CC MATHEMATICS   MATHEMATICAL EXPLORATIONSSYLLABUS

Homework 3: Due Wednesday 9/14 at 4PM

Turn in individual solutions. You may work together in solving the problems, or get help from others, but the final write-up should be your own. Show full work for full credit. Do not turn in anything you cannot explain completely.

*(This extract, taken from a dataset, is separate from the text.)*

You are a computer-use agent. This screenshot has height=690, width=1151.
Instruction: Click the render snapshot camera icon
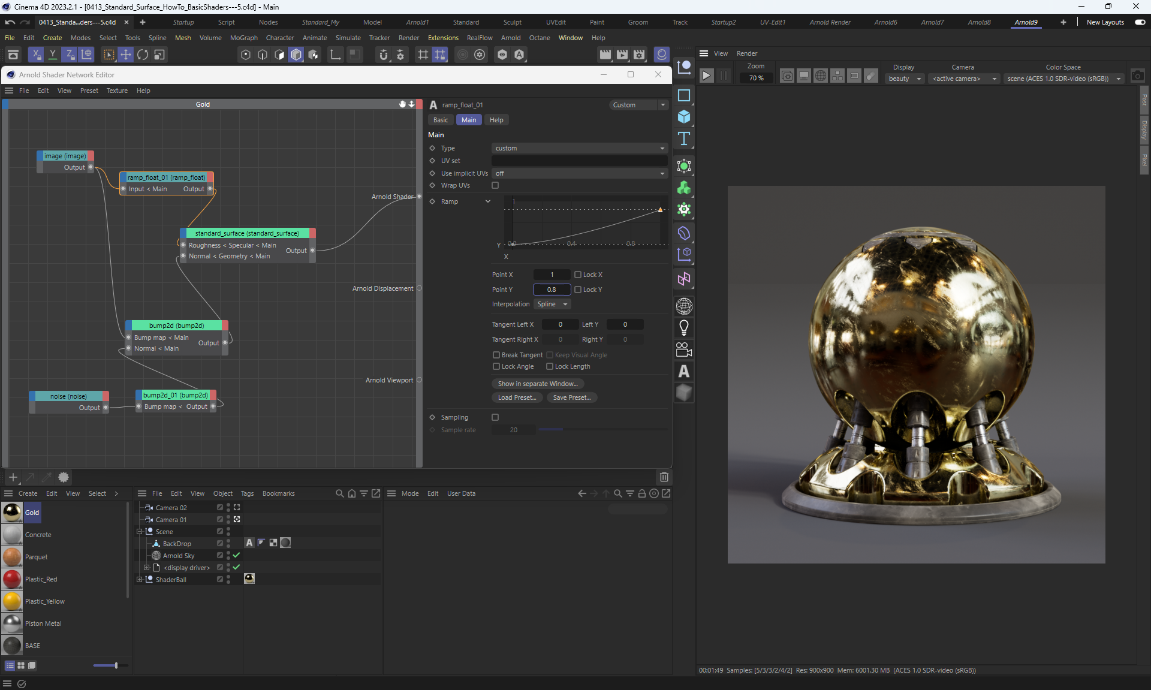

Part I: From Schaum's Calculus  Problem Further instructions
Chapter 10 37, 40, 42, 47, 67  Note that for #67, you do not need a graphing calculator.
Chapter 14 23 h, 25, 26c, 27, 31, 33, 37 or 38 * Note that #25 is significant in statistics. 
Chapter 15 13b, 13h  
Chapter 17 25, 26, 29b, 30  
Chapter 26 8c 8h   

 Part II: Chaos Problems
Number Problem
1 For the logistic map with values of s between 1 and 3, almost all of the initial values converge to the fixed point 1-1/s under iteration. Describe the initial values for which the iterates DO NOT converge to 1-1/s.
2 For s between 3 and 3.449 the logistic map has an attracting 2-cycle. Show that there are infinitely many points that do not converge to this 2-cycle.
3

Consider the logistic map defined by s=3.1.
a) Determine all fixed points for this dynamical system.  Tell whether each is stable.  
b) According to the  handout  (pp.169 & 170),  there is an attractive 2-cycle for this dynamical system. Set up the equation f(f(x))=x, and find the solutions to this equation, using a calculator or computer (describe how you do this). Do you get the values reported in the text? How can you tell that the 2-cycle is stable?